___ Source

There is no small gig. That’s what I have to keep telling myself. It doesn’t matter what the pay is, the significance of the role, or if it’s going to get major air time. What matters is that I was chosen. Out of the thousands or hundreds of submissions, I. was. chosen. That’s HUGE, especially in a city where hundreds and sometimes thousands of people vie to be in the background!
To be honest, believing this mantra is hard for me. It’s hard because I’m used to being the chosen
one: the woman chosen to receive the scholarship, the one chosen to lead a song
on the album, the one chosen to represent her state. I spent my entire life being #1, in the upper
echelon, or at least in the top 10%!
Looking back, I see the inherent problems of this kind of existence.
Always being on top didn’t allow me to learn how to deal
with NOT being chosen. It didn’t teach
me how to want something badly, not get it, yet rebound unscathed. It didn’t teach me how to develop a perennial
work ethic that surpasses immediate and indefinite results. And it didn’t cultivate the type of
gratefulness that I need to thrive in this present space.

______
___ Available data

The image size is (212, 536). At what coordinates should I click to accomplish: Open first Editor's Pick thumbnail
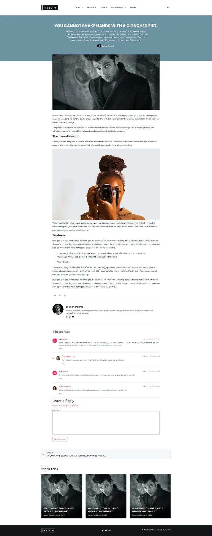tap(62, 496)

______

**Given exercise 1**
In the essay about there being no small gig, what does the writer say always being on top didn't allow them to learn?
**Given exercise 2**
Continue the essay about there being no small gig from the point where it stops.

**Written response 1**
How to deal with not being chosen.

**Written response 2**
So now, in 2013, I invite God into this space, this new way
of being, and I feel Him working. He’s
cultivating an internal gratefulness that is connected neither to how many gigs
I book, nor to the size and scope of those gigs. I find that I’m becoming grateful just for
opportunities, and grateful for new relationships (with producers, casting
directors, other actors, make-up artists).
Every audition is a gift, and everyone I meet on this journey is a jewel,
because there is no small gig.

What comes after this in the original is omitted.